An vielen kleinen Rädchen drehen
Emmi setzt bei all seinen milchbasierten Produkten nicht auf die eine nachhaltige Lösung, sondern geht das Thema vielschichtig an, beschreibt es Peter Meier, Nachhaltigkeitsbeauftragter für Milch bei Emmi. Mehrere Projekte im vorgelagerten Bereich haben ein klares Ziel: bis 2027 den Kohlendioxidausstoß bei der Milcherzeugung, also im Scope 3, um 25 Prozent zu senken. „Schon 2024 werden wir nur noch Milch verarbeiten, die nach dem Branchenstandard ‚Nachhaltige Schweizer Milch‘ produziert wird“, nennt Meier einen weiteren Schritt Richtung Nachhaltigkeit. Dabei handelt es sich um einen 2019 eingeführten Branchenstandard mit Vorgaben in Sachen Tierwohl, Fütterung, Nachhaltigkeit und Soziales. Für ihr Engagement erhalten die Landwirte einen Zuschlag von 3 Rappen pro Liter aufs Milchgeld. Die Marke Swissmilk green labelt Milchprodukte, die die Anforderungen des Produktionsstandards erfüllen.
Das Projekt „KlimaStaR Milch“ zielt darauf ab, die Milchproduktion klimafreundlicher, ressourcenschonender und standortangepasster zu gestalten. Dafür haben sich mit Nestlé, Emmi, Aaremilch und ZMP vier gewichtige Akteure der Schweizer Milchbranche mit der Energie- und Klimaschutzagentur Agro-Clean-Tech zusammengeschlossen. Kostenpunkt etwa 21 Millionen Euro bis 2027. „Wir wollen mit diesem Projekt die Treibhausgasemissionen reduzieren und die Nahrungsmittel- und Flächenkonkurrenz vermindern“, fasst Meier die Maßnahmen zusammen. Ein Maßnahmenkatalog zeigt den Landwirten, mit welcher Optimierung sie welche Klimawirkung erzielen und, vor allem, was sie das an Zeit und Geld kostet.

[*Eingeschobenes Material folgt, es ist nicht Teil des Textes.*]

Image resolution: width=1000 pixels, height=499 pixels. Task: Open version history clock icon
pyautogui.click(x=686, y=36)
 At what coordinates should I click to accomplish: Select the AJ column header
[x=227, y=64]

Die Futterration der Kühe zu optimieren, braucht zwar Zeit, bringt aber in Sachen Klimaschutz schon recht viel.
Der Abschlussbericht für das erste Jahr zeigt, wie schwierig es ist, Klimaschutz nicht nur auf dem Papier voranzubringen. Denn aufgrund der wetterbedingten unterdurchschnittlichen Futtermittelqualität 2021, die zu leicht weniger Milchleistung führte, konnten die Landwirte beispielsweise statt der angedachten 3,3 nur 1 Prozent CO2-Äquivalente einsparen.